Brother Joachim wishes the venerable Abbot who by God's grace is Lord of Valdona 2 an abundance of the power of God's love.
The true knowledge approved in Christ's sermons is that which is experienced in a vision by the spirit of piety and not that which is seen in bodily form by the eyes of the flesh. The bearer of this letter is Brother Al. of your monastery who came here and told me how your friendship, based solely on God and your own goodness, cherishes my lowliness. With complete trust in my ability he urged me in the heart of Christ ( Phil. 1:8) to write something to your friendship, as if I were in debt to the love that shines out in you. Instead of displaying gratitude, I should thus appear to be someone who pays back grudgingly and ungratefully. He forced this letter from me rather than received it. This is not because I disdain requests, or, heaven forbid, despise them in my pride, but because a little later on, through the agency of the same brother, I was not able to "sing a song of Sion" ( Ps. 136:3) within the borders of Babylon. 3 I should prefer to write these things to a friend caught in the toils of the Great Whore in order that they might forestall rejoicing. 4 Rather than the "song of Sion," we ought to cry out, "By the waters of Babylon there we sat and wept" ( Ps. 136:1).

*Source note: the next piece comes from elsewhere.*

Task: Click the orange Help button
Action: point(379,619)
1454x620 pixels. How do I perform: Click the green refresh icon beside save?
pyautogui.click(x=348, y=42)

It is almost evening. We have been brought to the sunset of this life. For an hour we must put up with weeping so that in the morning we may find joy ( Ps. 29:5). Now is the time for the elect to weep over the imminent destruction of that youngest Babylon lest perchance we share in her sins and be forced to partake of her punishments, as if we did not have the letter Thau written on our foreheads ( Ezech. 9:4-6; Apoc. 7:4) and were not able to avoid her threatening destruction. 5 "Behold, the day of the Lord is coming; it is a cruel day, one full of shame, a day of wrath and fury that will make the earth waste and wipe out sinners" ( Isa. 13:9).